Start of Block

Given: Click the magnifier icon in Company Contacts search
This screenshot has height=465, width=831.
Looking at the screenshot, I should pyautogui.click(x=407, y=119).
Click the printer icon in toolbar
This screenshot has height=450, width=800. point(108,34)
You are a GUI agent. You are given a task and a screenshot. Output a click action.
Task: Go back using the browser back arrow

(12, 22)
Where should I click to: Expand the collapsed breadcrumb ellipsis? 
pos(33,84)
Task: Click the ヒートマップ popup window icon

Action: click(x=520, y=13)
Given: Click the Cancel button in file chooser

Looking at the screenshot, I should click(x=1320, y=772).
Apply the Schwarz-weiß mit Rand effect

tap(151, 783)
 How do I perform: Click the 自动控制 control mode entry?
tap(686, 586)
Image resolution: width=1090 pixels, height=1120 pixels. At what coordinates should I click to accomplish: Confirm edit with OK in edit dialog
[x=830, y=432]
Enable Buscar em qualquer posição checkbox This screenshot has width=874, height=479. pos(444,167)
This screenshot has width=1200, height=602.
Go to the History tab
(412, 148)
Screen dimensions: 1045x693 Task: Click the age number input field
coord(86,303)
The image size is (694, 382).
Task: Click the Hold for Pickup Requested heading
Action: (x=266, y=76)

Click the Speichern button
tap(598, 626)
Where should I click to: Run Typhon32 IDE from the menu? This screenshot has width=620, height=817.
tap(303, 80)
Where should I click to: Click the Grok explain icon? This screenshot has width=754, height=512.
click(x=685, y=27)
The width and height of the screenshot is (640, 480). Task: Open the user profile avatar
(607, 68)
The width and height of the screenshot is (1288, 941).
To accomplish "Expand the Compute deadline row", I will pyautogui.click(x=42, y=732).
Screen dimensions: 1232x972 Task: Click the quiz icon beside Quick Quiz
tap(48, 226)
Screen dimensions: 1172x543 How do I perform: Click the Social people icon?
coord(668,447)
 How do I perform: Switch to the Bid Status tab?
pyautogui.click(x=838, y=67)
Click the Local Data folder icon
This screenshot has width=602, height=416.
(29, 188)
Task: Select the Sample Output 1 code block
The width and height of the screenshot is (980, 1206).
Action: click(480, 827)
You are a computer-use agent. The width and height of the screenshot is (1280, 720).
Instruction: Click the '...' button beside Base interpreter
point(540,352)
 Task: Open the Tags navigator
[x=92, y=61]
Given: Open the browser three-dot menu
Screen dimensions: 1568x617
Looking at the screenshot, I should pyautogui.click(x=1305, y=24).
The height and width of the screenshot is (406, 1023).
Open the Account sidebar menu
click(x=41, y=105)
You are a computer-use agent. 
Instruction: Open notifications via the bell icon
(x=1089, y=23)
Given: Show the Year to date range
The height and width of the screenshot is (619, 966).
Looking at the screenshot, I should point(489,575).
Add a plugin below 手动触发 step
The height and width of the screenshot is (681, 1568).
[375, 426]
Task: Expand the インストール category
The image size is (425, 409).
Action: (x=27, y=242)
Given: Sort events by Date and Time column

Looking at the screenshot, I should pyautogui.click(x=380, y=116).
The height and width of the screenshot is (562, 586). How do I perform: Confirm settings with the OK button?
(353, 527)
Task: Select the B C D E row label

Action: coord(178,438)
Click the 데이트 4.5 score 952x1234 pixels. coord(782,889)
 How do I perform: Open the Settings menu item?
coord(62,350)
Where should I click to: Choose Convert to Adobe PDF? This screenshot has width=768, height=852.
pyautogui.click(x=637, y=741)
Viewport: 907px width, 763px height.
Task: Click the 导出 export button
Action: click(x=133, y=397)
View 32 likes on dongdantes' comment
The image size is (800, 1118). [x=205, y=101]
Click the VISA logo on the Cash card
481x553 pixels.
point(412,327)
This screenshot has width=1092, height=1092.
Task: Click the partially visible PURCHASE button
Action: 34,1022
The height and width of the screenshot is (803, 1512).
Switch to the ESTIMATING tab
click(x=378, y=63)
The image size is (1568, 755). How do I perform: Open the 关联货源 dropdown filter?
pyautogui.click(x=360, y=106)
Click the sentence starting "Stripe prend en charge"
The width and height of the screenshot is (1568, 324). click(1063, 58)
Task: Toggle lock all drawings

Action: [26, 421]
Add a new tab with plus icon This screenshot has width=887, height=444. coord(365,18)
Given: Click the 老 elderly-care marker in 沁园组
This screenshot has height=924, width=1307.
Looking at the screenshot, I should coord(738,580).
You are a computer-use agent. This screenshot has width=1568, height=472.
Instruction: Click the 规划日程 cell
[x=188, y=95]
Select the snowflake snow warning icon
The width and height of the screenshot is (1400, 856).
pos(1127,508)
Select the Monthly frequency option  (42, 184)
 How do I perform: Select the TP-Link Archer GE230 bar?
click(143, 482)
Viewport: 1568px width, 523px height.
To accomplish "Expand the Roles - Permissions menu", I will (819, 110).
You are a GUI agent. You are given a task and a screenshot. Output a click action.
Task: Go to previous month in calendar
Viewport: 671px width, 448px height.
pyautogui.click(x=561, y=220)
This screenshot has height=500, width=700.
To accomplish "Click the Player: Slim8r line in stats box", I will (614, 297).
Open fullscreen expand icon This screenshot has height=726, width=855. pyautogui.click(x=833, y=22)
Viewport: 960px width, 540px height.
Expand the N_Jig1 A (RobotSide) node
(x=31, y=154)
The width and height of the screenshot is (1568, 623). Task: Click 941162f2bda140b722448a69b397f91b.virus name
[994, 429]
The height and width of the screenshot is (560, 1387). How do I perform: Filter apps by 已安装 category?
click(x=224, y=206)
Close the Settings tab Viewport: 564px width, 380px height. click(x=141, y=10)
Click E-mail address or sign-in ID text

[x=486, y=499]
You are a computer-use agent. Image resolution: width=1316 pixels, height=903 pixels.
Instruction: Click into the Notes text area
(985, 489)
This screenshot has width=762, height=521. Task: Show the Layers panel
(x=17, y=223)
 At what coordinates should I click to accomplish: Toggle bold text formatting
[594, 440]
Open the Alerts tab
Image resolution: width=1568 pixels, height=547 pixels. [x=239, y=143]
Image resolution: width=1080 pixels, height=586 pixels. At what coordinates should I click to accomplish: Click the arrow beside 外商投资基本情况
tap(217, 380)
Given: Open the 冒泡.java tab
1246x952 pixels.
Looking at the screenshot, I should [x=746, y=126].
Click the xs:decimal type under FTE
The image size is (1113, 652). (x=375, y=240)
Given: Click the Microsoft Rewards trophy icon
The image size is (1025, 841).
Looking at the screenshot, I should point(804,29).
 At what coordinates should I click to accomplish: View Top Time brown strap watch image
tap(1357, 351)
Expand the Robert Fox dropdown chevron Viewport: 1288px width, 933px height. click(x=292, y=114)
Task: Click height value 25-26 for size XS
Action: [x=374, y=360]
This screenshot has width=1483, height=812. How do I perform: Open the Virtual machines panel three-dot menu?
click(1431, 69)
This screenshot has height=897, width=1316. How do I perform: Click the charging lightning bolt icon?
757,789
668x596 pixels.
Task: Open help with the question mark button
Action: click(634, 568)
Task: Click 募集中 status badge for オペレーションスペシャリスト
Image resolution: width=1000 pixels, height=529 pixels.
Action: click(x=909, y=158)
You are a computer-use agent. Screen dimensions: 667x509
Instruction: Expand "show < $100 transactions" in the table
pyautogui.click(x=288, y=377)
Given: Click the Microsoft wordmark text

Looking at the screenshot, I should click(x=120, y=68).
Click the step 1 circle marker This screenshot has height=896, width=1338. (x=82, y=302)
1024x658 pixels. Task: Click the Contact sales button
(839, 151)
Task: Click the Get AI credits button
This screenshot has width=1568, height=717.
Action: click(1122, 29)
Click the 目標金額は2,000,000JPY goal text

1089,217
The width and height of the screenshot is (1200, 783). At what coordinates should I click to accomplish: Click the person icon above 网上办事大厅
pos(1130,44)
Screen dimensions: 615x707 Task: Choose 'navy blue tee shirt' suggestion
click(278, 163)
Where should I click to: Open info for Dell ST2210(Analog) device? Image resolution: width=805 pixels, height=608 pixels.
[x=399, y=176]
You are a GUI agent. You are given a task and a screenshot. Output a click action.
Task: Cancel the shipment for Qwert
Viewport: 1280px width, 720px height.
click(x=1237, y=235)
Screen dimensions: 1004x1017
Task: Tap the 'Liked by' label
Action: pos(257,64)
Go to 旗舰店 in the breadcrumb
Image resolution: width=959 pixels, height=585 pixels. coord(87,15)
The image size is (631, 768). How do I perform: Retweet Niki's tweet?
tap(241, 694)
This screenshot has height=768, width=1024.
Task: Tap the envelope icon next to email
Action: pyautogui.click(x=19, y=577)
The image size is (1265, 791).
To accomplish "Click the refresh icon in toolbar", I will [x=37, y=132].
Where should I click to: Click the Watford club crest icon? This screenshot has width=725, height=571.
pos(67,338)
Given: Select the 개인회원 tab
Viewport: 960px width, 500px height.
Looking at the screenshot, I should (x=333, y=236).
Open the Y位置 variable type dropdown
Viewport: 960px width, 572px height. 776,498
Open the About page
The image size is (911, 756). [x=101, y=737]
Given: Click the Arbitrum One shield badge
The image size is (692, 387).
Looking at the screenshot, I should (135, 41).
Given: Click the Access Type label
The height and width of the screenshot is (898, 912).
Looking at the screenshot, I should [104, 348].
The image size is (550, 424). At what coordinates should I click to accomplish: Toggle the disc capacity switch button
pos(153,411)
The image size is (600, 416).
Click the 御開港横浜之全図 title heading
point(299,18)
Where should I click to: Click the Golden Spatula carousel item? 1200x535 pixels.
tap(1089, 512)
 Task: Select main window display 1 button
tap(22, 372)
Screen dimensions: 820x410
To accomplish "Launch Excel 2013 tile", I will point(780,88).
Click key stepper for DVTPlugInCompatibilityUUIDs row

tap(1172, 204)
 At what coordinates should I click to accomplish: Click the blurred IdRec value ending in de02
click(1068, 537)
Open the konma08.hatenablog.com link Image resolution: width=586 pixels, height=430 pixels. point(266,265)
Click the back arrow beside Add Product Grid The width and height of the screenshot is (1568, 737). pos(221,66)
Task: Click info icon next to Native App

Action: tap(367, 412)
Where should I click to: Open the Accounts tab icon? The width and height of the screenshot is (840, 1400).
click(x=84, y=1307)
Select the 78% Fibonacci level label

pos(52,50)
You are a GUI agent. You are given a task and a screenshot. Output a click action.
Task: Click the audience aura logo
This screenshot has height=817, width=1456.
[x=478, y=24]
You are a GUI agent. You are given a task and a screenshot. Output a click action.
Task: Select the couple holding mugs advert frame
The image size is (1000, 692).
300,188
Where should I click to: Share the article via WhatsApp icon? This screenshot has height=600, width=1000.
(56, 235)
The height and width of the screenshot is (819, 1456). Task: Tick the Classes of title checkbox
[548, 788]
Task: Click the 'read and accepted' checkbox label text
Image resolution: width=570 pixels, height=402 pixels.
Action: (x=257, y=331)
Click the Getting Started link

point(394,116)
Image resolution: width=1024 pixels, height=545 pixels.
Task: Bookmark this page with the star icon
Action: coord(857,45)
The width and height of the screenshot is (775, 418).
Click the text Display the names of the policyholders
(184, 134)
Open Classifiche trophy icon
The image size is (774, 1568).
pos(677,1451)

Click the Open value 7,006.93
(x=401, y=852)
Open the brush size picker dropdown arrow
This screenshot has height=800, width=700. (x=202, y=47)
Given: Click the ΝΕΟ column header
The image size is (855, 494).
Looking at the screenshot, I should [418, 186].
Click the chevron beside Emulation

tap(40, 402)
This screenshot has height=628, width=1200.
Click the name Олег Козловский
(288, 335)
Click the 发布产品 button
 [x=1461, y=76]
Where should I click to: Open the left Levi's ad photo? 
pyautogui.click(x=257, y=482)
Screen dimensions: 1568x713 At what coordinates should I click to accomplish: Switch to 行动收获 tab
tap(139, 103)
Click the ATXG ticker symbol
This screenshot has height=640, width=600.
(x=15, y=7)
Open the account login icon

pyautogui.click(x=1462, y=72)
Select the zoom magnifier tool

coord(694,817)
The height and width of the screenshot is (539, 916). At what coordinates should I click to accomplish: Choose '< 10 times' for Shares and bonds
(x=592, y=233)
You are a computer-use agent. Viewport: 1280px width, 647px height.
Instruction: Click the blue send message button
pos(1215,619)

End of Block

▸ TO DO: A verbatim transcription is needed of the lines above, starting at the line with "Instruction: Click the '...'" and ending at the line with "The height and width of the screenshot is (406, 1023).", both included, and of nothing else.

▸ PROBLEM SOLUTION:
Instruction: Click the '...' button beside Base interpreter
point(540,352)
 Task: Open the Tags navigator
[x=92, y=61]
Given: Open the browser three-dot menu
Screen dimensions: 1568x617
Looking at the screenshot, I should pyautogui.click(x=1305, y=24).
The height and width of the screenshot is (406, 1023).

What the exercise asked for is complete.